Annika Joest
Annika is a doctoral candidate at the Institute of Chinese Studies at the University of Heidelberg in Germany. Her dissertation analyzes the new “New Woman”, her categories and how she is presented and perceived in and by contemporary Chinese women’s magazines over the past 20 years. Magazines include state-owned magazines like Zhongguo Funü (Women of China), Chinese home-grown magazines Jiating (Family) and Funü zhi you (Women’s Friend/Companion) and the Chinese editions of international glossy magazines (Elle, Vogue, Cosmopolitan).
Annika holds a MA in Modern Chinese Studies from the University of Heidelberg. She also studied at Nankai University in Tianjin, China. Currently, she is working as a research assistant for “A New Approach to the Popular Press in China: Gender and Cultural Production, 1904-1937”.
Since March 2009 Annika is also research fellow of the project “Rethinking Trends – Transcultural Flows in Popular Spheres”, a subproject of the Cluster of Excellence “Asia and Europe in a Global Context” which is funded by the German Research Foundation.

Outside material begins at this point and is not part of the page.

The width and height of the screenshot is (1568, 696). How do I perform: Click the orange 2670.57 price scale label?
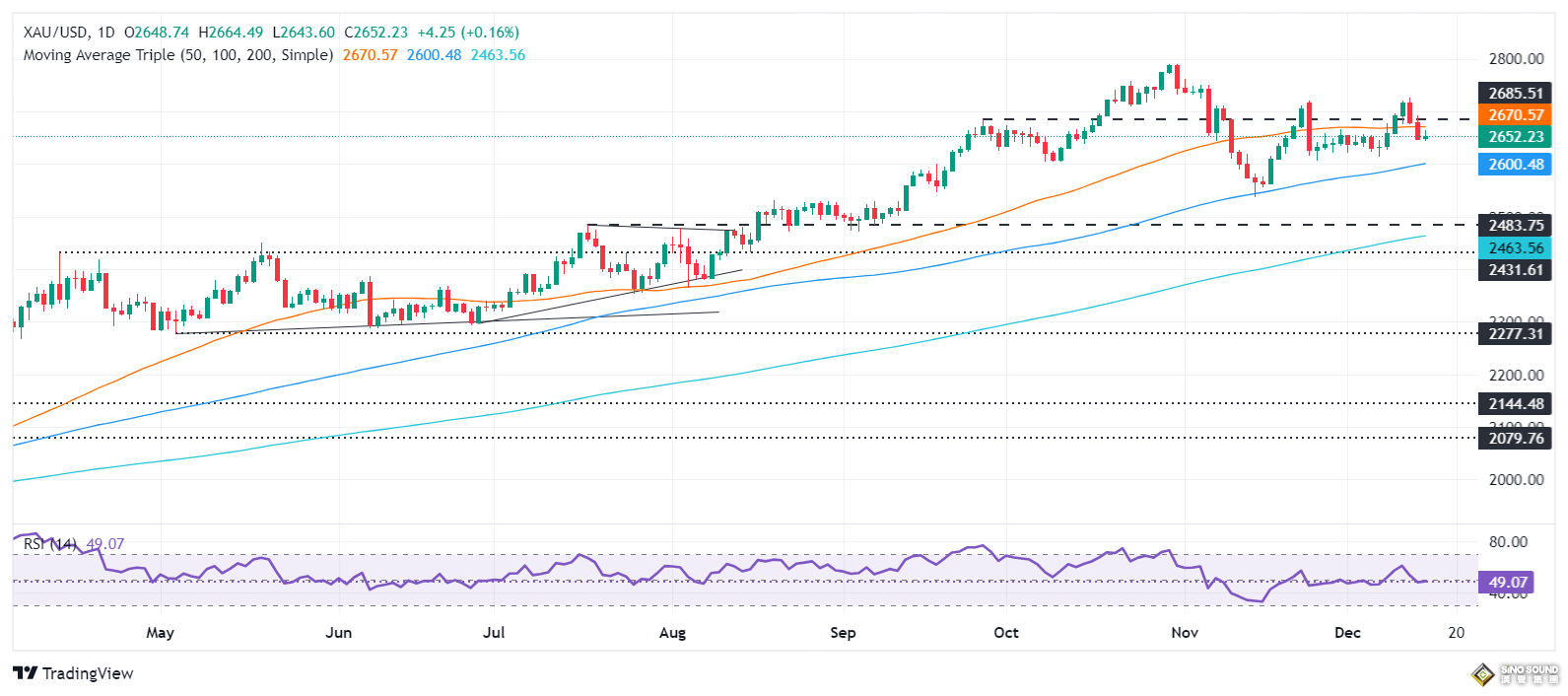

Her project is titled "Global Supermothers and Superfathers: A New Transcultural Trend in the Popular Media?" and analyzes the depiction of mothers and fathers in popular media, especially in lifestyle magazines, women’s magazines, and on popular websites. It hopes to trace the transcultural travel which constructions and/or deconstructions of global “superparents” have made over the past ten years in selected countries (namely Germany, Great Britain, United States, China, Taiwan and India).